►

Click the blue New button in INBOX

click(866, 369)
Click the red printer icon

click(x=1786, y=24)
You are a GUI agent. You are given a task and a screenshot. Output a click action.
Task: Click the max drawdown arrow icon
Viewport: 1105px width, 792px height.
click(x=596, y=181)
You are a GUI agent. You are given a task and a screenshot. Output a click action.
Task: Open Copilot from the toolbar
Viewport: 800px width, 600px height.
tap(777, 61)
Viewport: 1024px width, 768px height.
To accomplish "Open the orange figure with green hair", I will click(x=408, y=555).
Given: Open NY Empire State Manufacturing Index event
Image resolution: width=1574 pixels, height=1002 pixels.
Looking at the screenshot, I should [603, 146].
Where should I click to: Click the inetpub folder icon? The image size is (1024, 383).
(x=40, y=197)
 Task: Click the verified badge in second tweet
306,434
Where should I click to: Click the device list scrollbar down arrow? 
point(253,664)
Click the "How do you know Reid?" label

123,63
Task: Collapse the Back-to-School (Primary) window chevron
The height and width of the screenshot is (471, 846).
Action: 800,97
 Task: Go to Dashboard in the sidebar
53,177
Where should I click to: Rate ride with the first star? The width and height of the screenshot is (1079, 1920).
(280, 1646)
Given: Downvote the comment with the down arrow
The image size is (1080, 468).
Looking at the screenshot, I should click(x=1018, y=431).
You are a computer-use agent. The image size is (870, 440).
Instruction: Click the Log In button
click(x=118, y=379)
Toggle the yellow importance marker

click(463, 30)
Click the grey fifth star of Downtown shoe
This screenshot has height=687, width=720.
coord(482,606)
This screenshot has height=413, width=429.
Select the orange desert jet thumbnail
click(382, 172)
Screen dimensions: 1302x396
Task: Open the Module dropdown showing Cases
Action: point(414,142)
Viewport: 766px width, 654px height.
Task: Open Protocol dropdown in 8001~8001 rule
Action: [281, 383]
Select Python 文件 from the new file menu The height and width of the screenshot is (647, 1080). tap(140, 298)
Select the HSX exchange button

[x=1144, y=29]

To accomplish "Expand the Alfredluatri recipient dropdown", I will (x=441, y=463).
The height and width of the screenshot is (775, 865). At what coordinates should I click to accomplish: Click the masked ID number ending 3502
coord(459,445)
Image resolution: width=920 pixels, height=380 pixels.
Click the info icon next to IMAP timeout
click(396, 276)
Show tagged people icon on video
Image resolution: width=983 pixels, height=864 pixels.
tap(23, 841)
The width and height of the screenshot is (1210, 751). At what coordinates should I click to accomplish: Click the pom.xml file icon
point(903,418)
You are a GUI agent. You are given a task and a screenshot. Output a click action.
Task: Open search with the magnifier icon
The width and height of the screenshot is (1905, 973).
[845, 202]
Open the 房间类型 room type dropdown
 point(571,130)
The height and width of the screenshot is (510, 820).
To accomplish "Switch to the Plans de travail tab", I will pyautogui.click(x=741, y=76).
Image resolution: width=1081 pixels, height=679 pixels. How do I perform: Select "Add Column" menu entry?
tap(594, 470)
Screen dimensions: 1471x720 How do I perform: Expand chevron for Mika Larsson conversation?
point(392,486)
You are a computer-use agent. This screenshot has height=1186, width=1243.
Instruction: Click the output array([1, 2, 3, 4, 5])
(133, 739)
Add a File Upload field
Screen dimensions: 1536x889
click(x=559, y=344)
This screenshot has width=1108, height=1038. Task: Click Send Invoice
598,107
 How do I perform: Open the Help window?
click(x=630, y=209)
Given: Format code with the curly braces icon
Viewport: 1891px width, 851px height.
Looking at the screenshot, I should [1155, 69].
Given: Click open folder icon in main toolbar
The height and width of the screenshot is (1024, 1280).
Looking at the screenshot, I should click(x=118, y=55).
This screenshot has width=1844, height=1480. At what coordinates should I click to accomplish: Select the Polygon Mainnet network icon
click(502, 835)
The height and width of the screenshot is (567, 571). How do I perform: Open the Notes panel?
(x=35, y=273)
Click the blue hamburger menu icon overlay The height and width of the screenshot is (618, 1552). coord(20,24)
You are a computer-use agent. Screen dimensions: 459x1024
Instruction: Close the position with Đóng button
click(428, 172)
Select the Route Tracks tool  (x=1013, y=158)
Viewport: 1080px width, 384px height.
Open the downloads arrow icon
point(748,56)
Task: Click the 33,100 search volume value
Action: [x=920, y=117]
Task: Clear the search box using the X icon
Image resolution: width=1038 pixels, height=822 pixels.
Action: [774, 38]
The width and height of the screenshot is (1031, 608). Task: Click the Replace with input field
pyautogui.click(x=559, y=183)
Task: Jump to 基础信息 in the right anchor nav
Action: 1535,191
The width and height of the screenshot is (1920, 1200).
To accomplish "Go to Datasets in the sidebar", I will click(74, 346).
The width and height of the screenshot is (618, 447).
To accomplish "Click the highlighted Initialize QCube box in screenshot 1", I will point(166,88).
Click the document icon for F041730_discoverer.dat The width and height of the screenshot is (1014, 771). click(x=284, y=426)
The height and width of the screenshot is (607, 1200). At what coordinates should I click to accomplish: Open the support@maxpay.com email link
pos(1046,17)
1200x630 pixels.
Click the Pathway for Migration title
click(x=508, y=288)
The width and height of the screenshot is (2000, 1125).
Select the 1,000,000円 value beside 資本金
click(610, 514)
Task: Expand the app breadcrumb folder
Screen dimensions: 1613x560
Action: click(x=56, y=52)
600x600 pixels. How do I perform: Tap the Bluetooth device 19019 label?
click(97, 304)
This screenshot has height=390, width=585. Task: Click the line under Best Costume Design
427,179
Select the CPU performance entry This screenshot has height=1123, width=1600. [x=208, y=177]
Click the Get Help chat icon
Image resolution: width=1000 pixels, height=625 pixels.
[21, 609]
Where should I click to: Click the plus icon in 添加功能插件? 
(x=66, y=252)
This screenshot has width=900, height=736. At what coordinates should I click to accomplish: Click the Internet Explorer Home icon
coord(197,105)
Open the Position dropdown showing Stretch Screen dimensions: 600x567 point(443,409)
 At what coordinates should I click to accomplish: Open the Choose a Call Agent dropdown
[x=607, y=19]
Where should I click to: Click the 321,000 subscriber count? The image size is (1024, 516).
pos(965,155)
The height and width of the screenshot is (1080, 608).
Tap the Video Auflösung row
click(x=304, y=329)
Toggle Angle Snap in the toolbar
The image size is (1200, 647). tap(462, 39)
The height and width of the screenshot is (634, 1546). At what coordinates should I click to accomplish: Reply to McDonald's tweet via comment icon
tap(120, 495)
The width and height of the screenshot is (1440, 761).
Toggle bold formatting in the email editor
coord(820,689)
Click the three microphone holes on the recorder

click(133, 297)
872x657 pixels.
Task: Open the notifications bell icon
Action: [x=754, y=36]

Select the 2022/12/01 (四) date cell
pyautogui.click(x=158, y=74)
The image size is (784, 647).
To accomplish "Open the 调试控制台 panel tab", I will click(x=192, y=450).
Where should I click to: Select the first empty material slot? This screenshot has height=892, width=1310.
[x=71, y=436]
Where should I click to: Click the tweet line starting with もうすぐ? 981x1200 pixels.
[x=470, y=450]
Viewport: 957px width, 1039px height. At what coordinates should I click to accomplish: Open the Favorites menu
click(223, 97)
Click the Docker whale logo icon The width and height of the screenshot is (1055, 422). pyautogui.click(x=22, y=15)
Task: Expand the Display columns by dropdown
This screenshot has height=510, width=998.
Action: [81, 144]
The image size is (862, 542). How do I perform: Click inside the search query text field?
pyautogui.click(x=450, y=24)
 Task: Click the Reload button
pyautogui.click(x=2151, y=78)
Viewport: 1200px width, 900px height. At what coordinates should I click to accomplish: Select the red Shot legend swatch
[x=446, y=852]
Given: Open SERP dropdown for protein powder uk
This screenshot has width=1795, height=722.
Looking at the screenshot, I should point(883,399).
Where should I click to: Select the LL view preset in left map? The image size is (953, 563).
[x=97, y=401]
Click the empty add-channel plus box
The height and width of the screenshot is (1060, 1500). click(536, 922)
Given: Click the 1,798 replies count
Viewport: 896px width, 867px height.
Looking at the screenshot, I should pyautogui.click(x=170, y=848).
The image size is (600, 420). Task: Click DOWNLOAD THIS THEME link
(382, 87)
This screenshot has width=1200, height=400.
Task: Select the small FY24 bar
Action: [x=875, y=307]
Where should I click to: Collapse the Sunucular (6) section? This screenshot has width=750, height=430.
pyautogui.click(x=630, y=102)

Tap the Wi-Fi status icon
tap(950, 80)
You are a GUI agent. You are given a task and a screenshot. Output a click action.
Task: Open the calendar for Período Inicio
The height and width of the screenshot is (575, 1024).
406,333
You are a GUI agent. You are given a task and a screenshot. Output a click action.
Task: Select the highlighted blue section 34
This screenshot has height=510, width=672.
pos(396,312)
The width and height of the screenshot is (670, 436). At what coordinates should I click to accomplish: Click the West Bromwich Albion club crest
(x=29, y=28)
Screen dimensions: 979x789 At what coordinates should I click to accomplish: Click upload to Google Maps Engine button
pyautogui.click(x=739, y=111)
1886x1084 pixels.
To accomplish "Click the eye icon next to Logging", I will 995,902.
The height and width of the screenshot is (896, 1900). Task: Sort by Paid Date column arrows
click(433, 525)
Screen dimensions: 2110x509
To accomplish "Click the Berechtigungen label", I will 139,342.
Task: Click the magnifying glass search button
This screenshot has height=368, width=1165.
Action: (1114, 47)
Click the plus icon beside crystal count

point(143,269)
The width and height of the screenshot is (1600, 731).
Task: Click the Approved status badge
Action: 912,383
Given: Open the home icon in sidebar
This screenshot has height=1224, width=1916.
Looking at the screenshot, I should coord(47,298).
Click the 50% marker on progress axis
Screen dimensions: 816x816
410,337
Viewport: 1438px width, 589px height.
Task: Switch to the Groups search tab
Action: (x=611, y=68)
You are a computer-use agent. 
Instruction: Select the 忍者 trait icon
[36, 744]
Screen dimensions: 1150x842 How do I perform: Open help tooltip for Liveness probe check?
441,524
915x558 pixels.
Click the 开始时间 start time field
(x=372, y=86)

◄

▶ **Goal of the exercise**:
The required answer is the exact run of lines above starting at the line with "The image size is (600, 420)." and ending at the line with "Task: Click the magnifying", with both ends present.

▶ **Answer to the exercise**:
The image size is (600, 420). Task: Click DOWNLOAD THIS THEME link
(382, 87)
This screenshot has width=1200, height=400.
Task: Select the small FY24 bar
Action: [x=875, y=307]
Where should I click to: Collapse the Sunucular (6) section? This screenshot has width=750, height=430.
pyautogui.click(x=630, y=102)

Tap the Wi-Fi status icon
tap(950, 80)
You are a GUI agent. You are given a task and a screenshot. Output a click action.
Task: Open the calendar for Período Inicio
The height and width of the screenshot is (575, 1024).
406,333
You are a GUI agent. You are given a task and a screenshot. Output a click action.
Task: Select the highlighted blue section 34
This screenshot has height=510, width=672.
pos(396,312)
The width and height of the screenshot is (670, 436). At what coordinates should I click to accomplish: Click the West Bromwich Albion club crest
(x=29, y=28)
Screen dimensions: 979x789 At what coordinates should I click to accomplish: Click upload to Google Maps Engine button
pyautogui.click(x=739, y=111)
1886x1084 pixels.
To accomplish "Click the eye icon next to Logging", I will 995,902.
The height and width of the screenshot is (896, 1900). Task: Sort by Paid Date column arrows
click(433, 525)
Screen dimensions: 2110x509
To accomplish "Click the Berechtigungen label", I will 139,342.
Task: Click the magnifying glass search button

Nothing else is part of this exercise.